#### Kaynak metin:
■ ■ ■ ■

Tarihsel Süreç ve Belgeler - Ve Bazılarına "Günaydın" Demek...
"Emperyalizmin tetikçisi PKK terör örgütü" İskenderun'daki Deniz Kuvvetleri askeri üssümüze saldırmıştır. Mehmetçikler arkalarından vurulmuşlardır.
Saldırı ardından siyasi iktidar sözcüleri ve TBMM Başkanı Şahin yaptıkları açıklamalarda "...Bu terörün tetiğini çektiren kimdir?..." şeklinde açıklamalar yapmışlardır.
Öteyandan Gazze'ye yardım götürmekte olan Türk bandralı gemilere İsrail "uluslararası sularda" bir saldırı düzenlemiştir.
1- NİHAYET "TETİKÇİ" KABULÜ...
PKK terörünün "ortaya çıkarılmasından buyana" daha önceki gazetelerde ve sonra bu gazetedeki sütunumda şu tanımı ısrarla kullanmışımdır: "...Emperyalizmin tetikçisi PKK terör örgütü..." Yani aslında terörün arkasındaki güçlere bakmak icab etmektedir.
Eh meselâ "günaydın" demek lazımdır herhalde. Bazı siyasetçiler "...İskenderun'daki teröre tetiği çektiren kimdir..." açıklamaları yapmışlardır. Özeti şudur: Nihayet terör için "tetikçi" tabirini iktidar mensubu siyasetçiler kullanmaya başlamışlardır.
2- HANİ KÜRT SORUNU?...
Emperyalizmin tetikçisi PKK'nın "ortaya çıkarılmasının ardından" kimi çevreler ve dış merkezler bunun "Kürt sorununa bağlı olduğunu" iddia etmişlerdir.
"Kürt sorunu" dedikleri siyaset tarihsel süreçlerde Türkiye'ye "ihraç" edilmiştir. Tabii bunun "ithalatçıları" da vardır. Şimdi artık terörün "tetikçiliği" kabul edilmeye başlanmıştır.
Ve tekraren "günaydın".
3- İSKENDERUN ÖZELLİĞİ...
İskenderun Limanı Akdeniz'in en stratejik özellikteki limanımızdır. 1. Dünya Savaşı sonunda, 30 Ekim 1918 Mondros Teslimiyet Anlaşmasını'nın ardından ilk işgal edilen yer İskenderun limanıdır.
- 30 Ekim 1918 Mondros Teslimiyet Anlaşması'nın imzalandığı gün Mustafa Kemal Paşa, Atatürk, Adana'da Yıldırım Orduları Grubu komutanı idi. 7-8 Kasım 1918 günü zamanın Sadrazamlığına gönderdiği şifrede şöyle demiştir: "...İskenderun Limanı'na çıkacak düşman Kuvvetlerine ateş açılması için orduma emir verdim..." Bu şifre ve öteki şifreleri ardından Mustafa Kemal Paşa'nın ordusu dağıtılmış kendisi de İstanbul'a çağrılmıştır.
4- PKK VE KIRMIZI HARİTA...

■ ■ ■ ■

[İşaretleme verisi satırları]
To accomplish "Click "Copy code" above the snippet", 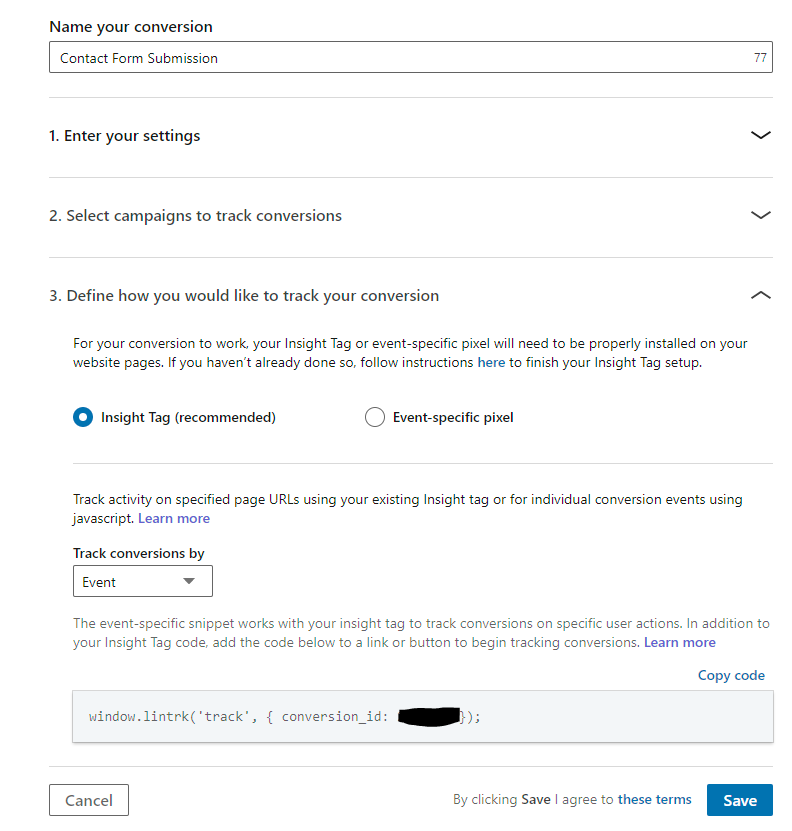I will (x=731, y=675).
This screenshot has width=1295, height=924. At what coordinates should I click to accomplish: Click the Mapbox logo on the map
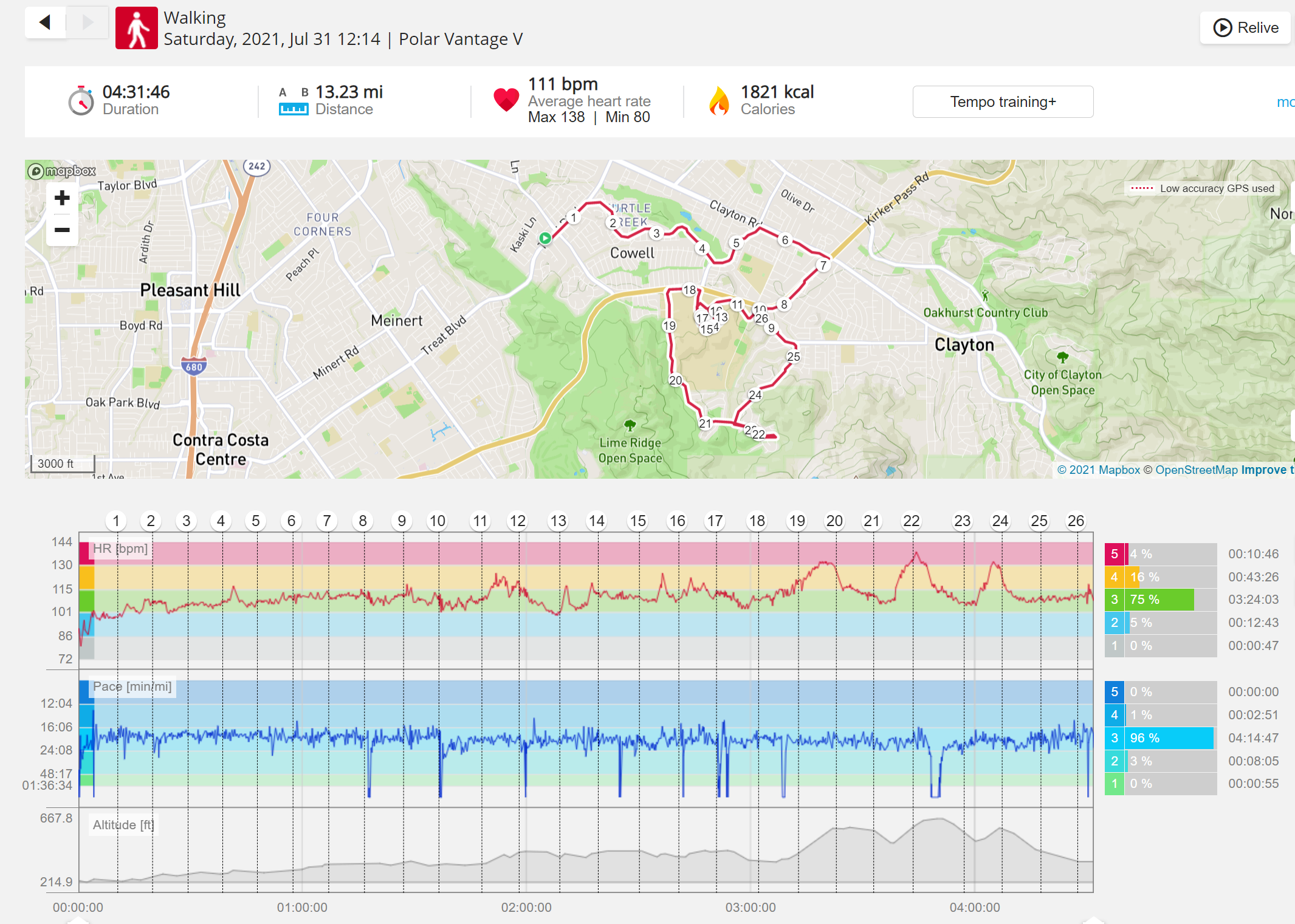coord(61,171)

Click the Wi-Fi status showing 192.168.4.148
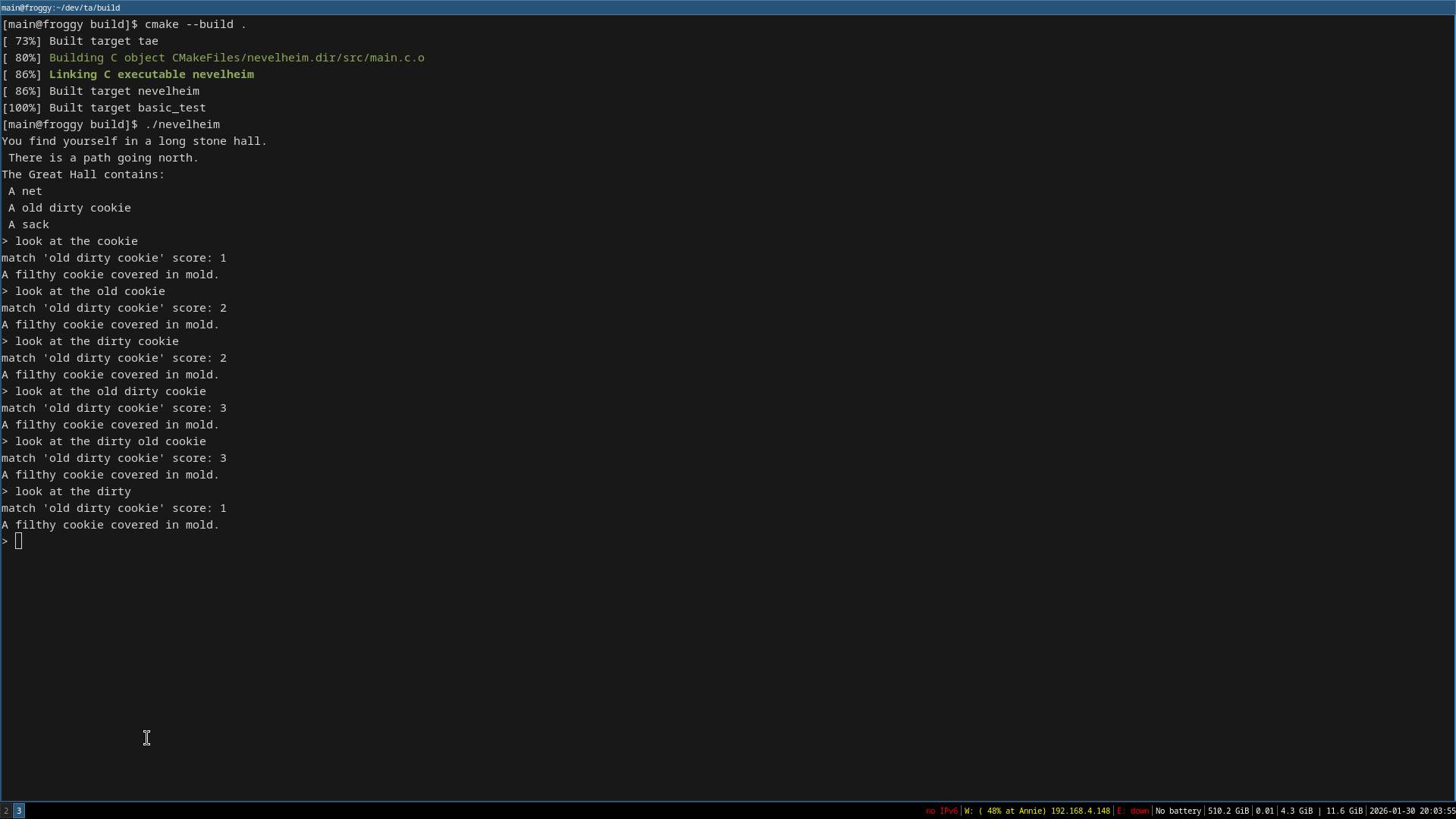pyautogui.click(x=1037, y=811)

■ ■ ■ ■

#### Kısa görev 1:
İskenderun saldırısı yazısında "Tarihsel Süreç ve" sözlerinin geçtiği yerle açılıp "bakmak icab etmektedir." ile kapanan bölümü aynen alıntılayın.
#### Kısa görev 2:
İskenderun saldırısı yazısının devamını, metnin bittiği yerden başlayarak yazın.
Bu kayıtlara ihtiyaç duyulmuyor.

#### Beklenen yanıt 1:
Tarihsel Süreç ve Belgeler - Ve Bazılarına "Günaydın" Demek...
"Emperyalizmin tetikçisi PKK terör örgütü" İskenderun'daki Deniz Kuvvetleri askeri üssümüze saldırmıştır. Mehmetçikler arkalarından vurulmuşlardır.
Saldırı ardından siyasi iktidar sözcüleri ve TBMM Başkanı Şahin yaptıkları açıklamalarda "...Bu terörün tetiğini çektiren kimdir?..." şeklinde açıklamalar yapmışlardır.
Öteyandan Gazze'ye yardım götürmekte olan Türk bandralı gemilere İsrail "uluslararası sularda" bir saldırı düzenlemiştir.
1- NİHAYET "TETİKÇİ" KABULÜ...
PKK terörünün "ortaya çıkarılmasından buyana" daha önceki gazetelerde ve sonra bu gazetedeki sütunumda şu tanımı ısrarla kullanmışımdır: "...Emperyalizmin tetikçisi PKK terör örgütü..." Yani aslında terörün arkasındaki güçlere bakmak icab etmektedir.

#### Beklenen yanıt 2:
Önde gelen siyasetçilerden bazıları emperyalizmin tetikçisi PKK Terör Örgütü'nün İskenderun Limanı'ndaki deniz üssüne saldırması konusunda türlü çeşitli görüş ve rivayetler ortaya atmışlardır. Daha doğrusu bazı yanlış yorumlarda bulunmuşlardır.
Bu bazı siyasetçilere sormak lazımdır: "Peki siz tetikçi terör örgütünün Diyarbakır'dan başlayan İskendrun'a inen ve sahillerde Ege'nin Kuzeyi'ne ulaşan Kırmızı Haritası'nı bilmiyor musunuz?
5- TERÖR VE SİYASAL YIĞILMA...
İskenderun ve o hatta uzun süredir tetikçi PKK terör örgütü sempatizanları ile siyasal hareketleri yığınak yapmaya başlamışlardır. Bu yığınak siyasal amaçlarla yapıldığı gibi oralarda "ilerisi için de" bir yığılma stratejisi uygulanmıştır.
Burada bir başka soru şudur: Diyarbakır - İskenderun ve Ege'nin Kuzeyi'ne tırmanan "Kırmızı harita" hangi merkezlerde planlanmıştır? Bu Kırmızı Harita'yı tetikçi PKK terör örgütü kendi başına mı çizmiştir?
6- BARZANİ VE İSKENDERUN...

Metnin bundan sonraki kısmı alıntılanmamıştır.